Selected excerpt:
A key (perhaps THE key) metaphor of the film is about the choice between death and life (or to put it in Shawshank Redemption terms, getting busy living or getting busy dying), and this plays out among three characters, all of them women.  In choosing Jason over Greg, Mary is choosing all of the things young people find enchanting about life.  His is the world of grandeur and imagination, of the ability to do anything your mind may proffer you, but with feet still planted (slightly) on the ground.  Jacqueline, by contrast, is essentially a thrill seeker.  The room she rents over an Italian restaurant is bare aside from a plain wooden chair and noose hanging from the ceiling.  Jacqueline takes comfort in this room, because it means that she has the power to choose life or death.  She is not beholden to anything or anyone.  Thus, the Satanists’ pursuit of her is taking away that choice, and this is why she resists them at all turns.  But Jacqueline is also aloof, as shown by her pale skin set against her jet black hair.  She betrays little to no emotion in her speech.  She is never seen without being robed in a heavy fur coat, as if she were trying to keep her dead body from cooling.  She is, in effect, dead already.  Perhaps this is because she has tried to wrest control from fate.  Perhaps this is because she has finally made the wrong decision in her life.  No matter what she may have been, she has become the antithesis of Mary now, and there is the slightest hint that this bleak mindset will eventually seep into the younger sister’s mind.  But not today.  The third woman is Mimi (Elizabeth Russell), a fellow boarder of Jacqueline’s.  Mimi has been dying of tuberculosis (her omnipresent coughing being the big giveaway), and she has holed herself up in her room, waiting acquiescently for death to claim her.  She is what happens when people give up and abrogate their power of choice and simply live in the fear engendered by this concession.  Whether or not she reclaims what time she has left, it is perhaps she who gains the most insight by the film’s end, short-lived though it will be.

Task list:
1. Answer these questions from the film commentary above:
(a) Whom does Mary choose over Greg?
(b) Besides a plain wooden chair, what is in the room Jacqueline rents?
(c) What illness is Mimi dying of?
2. Continue the film commentary above, starting after its final sentence.

Data below:

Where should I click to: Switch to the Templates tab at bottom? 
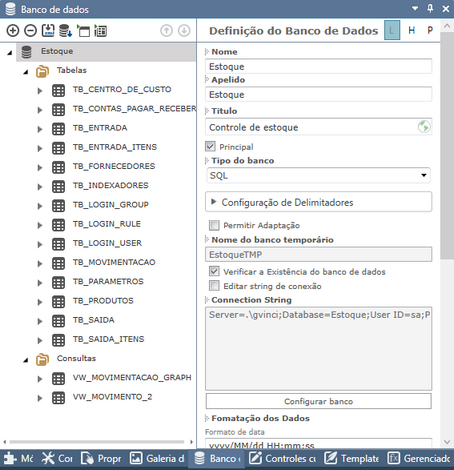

Task-by-task answers:
1.
(a) Jason
(b) A noose hanging from the ceiling
(c) Tuberculosis

2.
 
The film looks phenomenal, thanks to Nicholas Musuraca’s cinematography, which positively drips pools of impenetrable darkness throughout the frame.  The narrative is staid, all things considered, and this isn’t a film filled with thrills, though there are absolutely scenes of such magnificent suspenseful execution, you would be hard-pressed to find much that surpasses them to this day.  This is more pensive, more introspective than something along the lines of, say, Race With The Devil.  While frustrated with a studio executive (and I’ve seen several variations on this story, so I’ll just skip to what was said, rather than where and when) who told Lewton to keep messages out of his Horror films, the producer came back with, “…we do have a message.  And our message is that death is good!”  While this was certainly said more out of irritation than anything else, I can’t say that I agree with it, especially as it would pertain to this film.  I think, rather, that he’s saying that death is inevitable.  It is choosing to live your life in the face of this that is good.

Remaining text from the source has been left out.